» **What you are asked to do**
What is needed is a copy of each line in the listing that contains "Open".
───── Dataset records ─────
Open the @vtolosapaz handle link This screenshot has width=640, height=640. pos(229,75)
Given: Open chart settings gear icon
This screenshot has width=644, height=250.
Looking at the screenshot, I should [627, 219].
─────
───── Dataset records ─────
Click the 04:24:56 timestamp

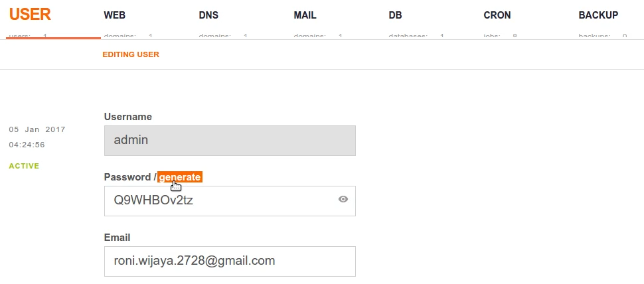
─────
» **Task answer**
Open the @vtolosapaz handle link This screenshot has width=640, height=640. pos(229,75)
Given: Open chart settings gear icon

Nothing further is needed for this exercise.